Charlie is leading the JournalismAI project, a global initiative encouraging the responsible adoption of AI in news organisations, and capacity building in all newsrooms to counter inequalities. With the support of the Google News Initiative, JournalismAI has just released a global survey of what news organisations are doing with AI. Charlie was also Lead Commissioner for the LSE Truth, Trust & Technology Commission, which set out to identify the causes of media misinformation and develop a new policy framework.
Before he joined the LSE, Charlie was a programme editor at ITN's Channel 4 News and a senior producer and programme editor at BBC News and Current Affairs.
He’s also the author of SuperMedia: Saving Journalism So It Can Save The World and WikiLeaks: News In The Networked Era, and he’s published research on the role of emotions in journalism and AI.
In this episode, we’re talking about the risks and opportunities generative AI brings to news organisations around the world.

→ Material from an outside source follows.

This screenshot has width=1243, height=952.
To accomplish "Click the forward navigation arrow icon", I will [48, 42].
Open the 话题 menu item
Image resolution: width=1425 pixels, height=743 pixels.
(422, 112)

And there are upsides – like using AI solutions to bridge inequalities between newsrooms through translation tools; optimising connections with audiences by using generative AI to reformat content; and developing gains in efficiency and creativity to enhance the effectiveness of journalism.
There are downsides too...and one is the kind of moral panic generative AI has stirred up and the solution, as Charlie Beckett points out, is for journalists to understand the risks of these new technologies, to better understand their limits.